April 10, 2024 – For the 6th straight decision, the Bank of Canada keeps its policy rate untouched, leaving bank prime rates at 7.20% (not including variable-rate discounts that lenders like us may offer).

'The Rate Drop' trailer is now showing, however, with Canadians in the (mortgage) audience anxiously waiting for that first drop to hit mortgage screens across the nation.

Stay tuned for its next rate decision on June 5, 2024.


I see a tall, handsome rate drop in your future.

All the time, I'm asked about interest rates. That makes perfect sense. We've built True North Mortgage as the brokerage that offers access to the lowest mortgage rates around, with a simple, fast, client-focused service — and many of our competitors have tried to copy us ever since.

The Bank of Canada's (BoCs) trend-setting rate has increased by 4.75% since March 2022, the fastest rate-tightening cycle since the 1990s. (Read our 2023 Mortgage Rate Recap here.)

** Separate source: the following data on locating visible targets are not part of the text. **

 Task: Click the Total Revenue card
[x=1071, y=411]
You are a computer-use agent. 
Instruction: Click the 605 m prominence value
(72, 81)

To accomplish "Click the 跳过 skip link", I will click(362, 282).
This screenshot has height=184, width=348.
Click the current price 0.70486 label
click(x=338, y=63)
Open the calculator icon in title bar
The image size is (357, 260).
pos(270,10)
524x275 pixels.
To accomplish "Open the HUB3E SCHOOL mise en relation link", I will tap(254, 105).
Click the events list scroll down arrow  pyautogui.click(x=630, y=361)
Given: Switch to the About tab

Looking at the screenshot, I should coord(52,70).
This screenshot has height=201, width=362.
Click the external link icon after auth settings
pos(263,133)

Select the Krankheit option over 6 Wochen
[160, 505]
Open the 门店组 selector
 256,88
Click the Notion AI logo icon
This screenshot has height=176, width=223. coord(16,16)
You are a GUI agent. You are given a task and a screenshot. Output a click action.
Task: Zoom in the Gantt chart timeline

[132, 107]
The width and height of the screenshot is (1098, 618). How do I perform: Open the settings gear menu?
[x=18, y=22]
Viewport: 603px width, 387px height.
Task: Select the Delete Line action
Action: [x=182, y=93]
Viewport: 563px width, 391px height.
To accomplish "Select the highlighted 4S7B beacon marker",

Considering all the dramatic economic points, a mid-year rate drop remains the star attraction. Yet, the suspense is building from the foreshadowing of possible plot twists (like if spending, growth, and oil prices spike higher). Will something happen to reset the plot?

Dan Eisner's Rate Prediction

The anticipation is building for a rate drop this June or July. That would make it an over two-year break to see the sequel of an immensely popular 'lower-rate' movie, and the wait has seemed like an eternity.

The Bank of Canada, after its March rate announcement, said we should be patient. It's not like we've had much choice, enduring these continued higher interest rates while we wait for headline inflation to return to the BoC's target of 2.0%. Our economy has been stubborn in bending to the wishes of the high-rate villain.

Here's what we see in favour of the rate-drop plot (the fan favourite):

  • Despite higher gas prices, core inflation in March cooled slightly
  • Inflation sits at 1.4% (below target) if high shelter costs are removed (mortgage interest and rent)
  • The unemployment rate is on the rise, showing that our economy isn't creating enough jobs to keep up with population growth
  • As well, the number of hours worked is also declining, which points to even more labour market softening to come
  • Many businesses are freezing their hiring, with some contemplating outright job cuts
  • Public sector hiring is stronger than non-public (business) hiring, which doesn't fuel growth
  • Both mortgage and non-mortgage debt arrears are increasing across Canada
  • A growing number of small businesses and retailers are cutting prices or closing up shop
  • Over 2M mortgage renewals coming in 2024 and 2025 (along with higher property taxes) will add major stress to household budgets

Yet, here are some economic factors that could be scene stealers due to their inflationary effect:

  • Oil price increases could spike as a result of global conflict (cracking the $100 ceiling is the height to watch for)
  • Strong Canadian wage growth continued in March, which can perpetuate higher inflation
  • Worryingly, inflation in the U.S increased to 3.5% in March (from 3.2%), propelled by surging gas and mortgage prices, which could delay rate cuts in both countries
  • Unexpected Canadian GDP (Gross Domestic Product) growth (like the January spurt of 0.6% we just saw)
  • PPI (Producer Price Index) came in higher for March — will higher costs be passed onto consumers?
  • A housing market surge could increase prices to delay (or halt) rate drops
  • Increasing federal and provincial government spending and debt levels
  • A recent survey suggests that some Canadians are adjusting to higher rates for an improved financial outlook (which could fuel increased consumer spending)
  • Canada's rate agenda could diverge by 0.50% from the U.S. Federal Reserve if we start the drops sooner, which could negatively impact our dollar

Many experts have said that we can't hold rates at this level for too much longer. The BoC is looking for more 'confidence' in inflation's decline before starting its rate drops — which it will get if March and April's inflation readings comply. However, if the rate drops are pushed out further into 2024, the economy is in danger of being overcorrected into recessionary trouble.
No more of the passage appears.